■ **DATA FOR PROCESSING**:
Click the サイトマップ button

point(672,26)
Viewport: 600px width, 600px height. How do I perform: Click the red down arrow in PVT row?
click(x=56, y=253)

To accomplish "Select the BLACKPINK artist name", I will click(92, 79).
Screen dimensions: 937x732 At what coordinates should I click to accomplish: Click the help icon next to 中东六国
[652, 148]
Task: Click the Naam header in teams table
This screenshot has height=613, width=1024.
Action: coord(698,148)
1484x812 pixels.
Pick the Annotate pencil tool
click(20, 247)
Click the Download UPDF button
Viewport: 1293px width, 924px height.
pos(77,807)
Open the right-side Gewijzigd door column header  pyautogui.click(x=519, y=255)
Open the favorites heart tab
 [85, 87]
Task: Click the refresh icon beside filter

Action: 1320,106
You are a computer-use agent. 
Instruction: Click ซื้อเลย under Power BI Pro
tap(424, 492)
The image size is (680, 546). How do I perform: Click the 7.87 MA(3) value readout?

■ **ASSIGNED TASK**: Start to finish, transcribe the listing above exactly.

■ **REPLY TO THE EXERCISE**:
Click the サイトマップ button

point(672,26)
Viewport: 600px width, 600px height. How do I perform: Click the red down arrow in PVT row?
click(x=56, y=253)

To accomplish "Select the BLACKPINK artist name", I will click(92, 79).
Screen dimensions: 937x732 At what coordinates should I click to accomplish: Click the help icon next to 中东六国
[652, 148]
Task: Click the Naam header in teams table
This screenshot has height=613, width=1024.
Action: coord(698,148)
1484x812 pixels.
Pick the Annotate pencil tool
click(20, 247)
Click the Download UPDF button
Viewport: 1293px width, 924px height.
pos(77,807)
Open the right-side Gewijzigd door column header  pyautogui.click(x=519, y=255)
Open the favorites heart tab
 [85, 87]
Task: Click the refresh icon beside filter

Action: 1320,106
You are a computer-use agent. 
Instruction: Click ซื้อเลย under Power BI Pro
tap(424, 492)
The image size is (680, 546). How do I perform: Click the 7.87 MA(3) value readout?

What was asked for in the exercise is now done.